▸ **Passage to read**
Immuron Limited, an Australian biopharmaceutical company focused on developing and commercializing oral immunotherapeutics for the prevention and treatment of gut mediated pathogens, today is pleased to announce that the Naval Medical Research Center (NMRC) has completed the characterization of the colostrum harvested from cows immunized with the experimental vaccine developed to target Campylobacter and Enterotoxigenic E.coli (ETEC).
The NMRC confirmed that the conjugated vaccine produced a robust immunological response in cows and reported that the new Hyper-immune therapeutic contains high levels of antibodies that specifically target Campylobacter jejuni capsule and Enterotoxigenic Escherichia coli (ETEC) colonization factor antigen 1 (CFA/1). These are key antigenic targets predicted to be protective against diarrhea induced by both pathogens. The US DoD noted that the colostrum contained high levels of specific immunoglobulins against the target antigens in the vaccine and furthermore, was shown to contain functional antibodies capable of inducing hemagglutination inhibition of the CFA/1 specific ETEC strain to be used in one of the two planned controlled human infection-model clinical trials scheduled for next year.

▸ **Data listing**

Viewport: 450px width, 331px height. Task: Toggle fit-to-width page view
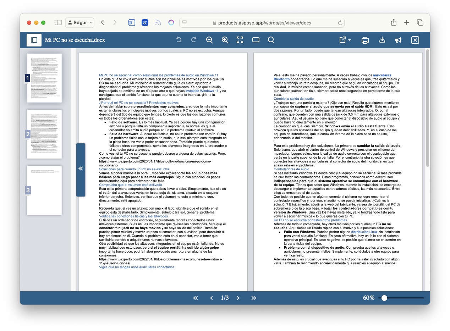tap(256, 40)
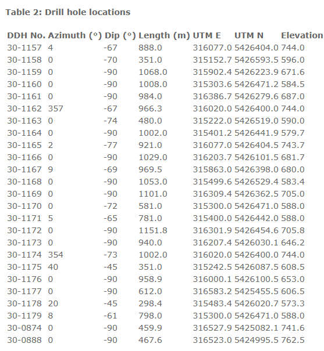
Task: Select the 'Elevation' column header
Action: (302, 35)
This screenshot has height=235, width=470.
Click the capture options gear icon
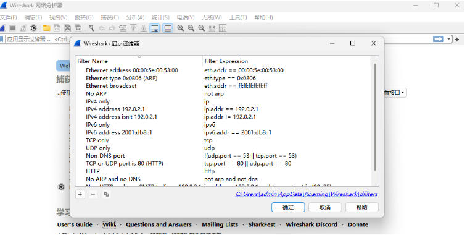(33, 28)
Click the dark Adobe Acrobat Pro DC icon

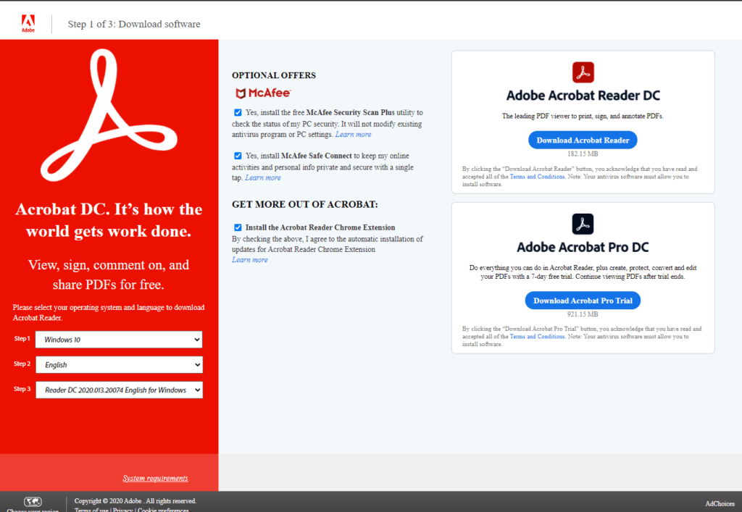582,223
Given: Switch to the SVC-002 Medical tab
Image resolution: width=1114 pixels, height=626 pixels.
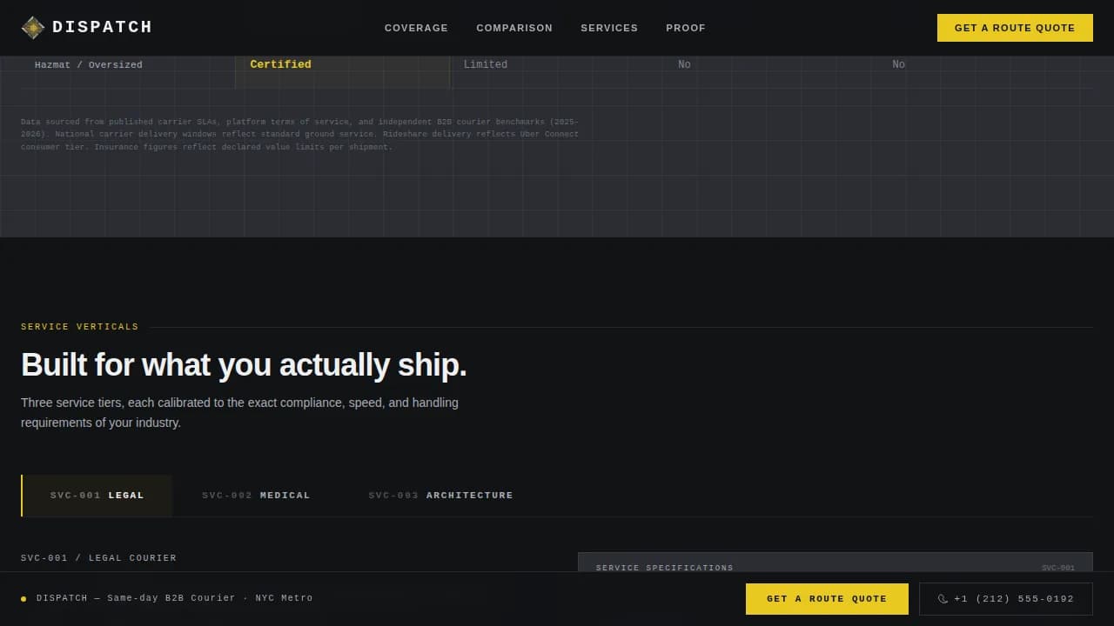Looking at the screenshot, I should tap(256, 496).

* * *

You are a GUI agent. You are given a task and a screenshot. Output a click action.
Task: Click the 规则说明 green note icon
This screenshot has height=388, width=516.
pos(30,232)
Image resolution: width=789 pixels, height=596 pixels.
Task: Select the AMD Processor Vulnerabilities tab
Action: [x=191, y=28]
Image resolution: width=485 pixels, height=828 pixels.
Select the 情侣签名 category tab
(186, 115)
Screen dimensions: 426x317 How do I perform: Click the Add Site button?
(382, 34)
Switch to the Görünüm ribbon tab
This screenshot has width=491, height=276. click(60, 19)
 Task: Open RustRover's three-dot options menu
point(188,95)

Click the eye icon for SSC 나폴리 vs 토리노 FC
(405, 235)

▸ **Problem requirements**
In the Immuron announcement, which organization completed the characterization of the colostrum from the immunized cows? The items come from a separate source.

▸ **Final answer**
The Naval Medical Research Center (NMRC).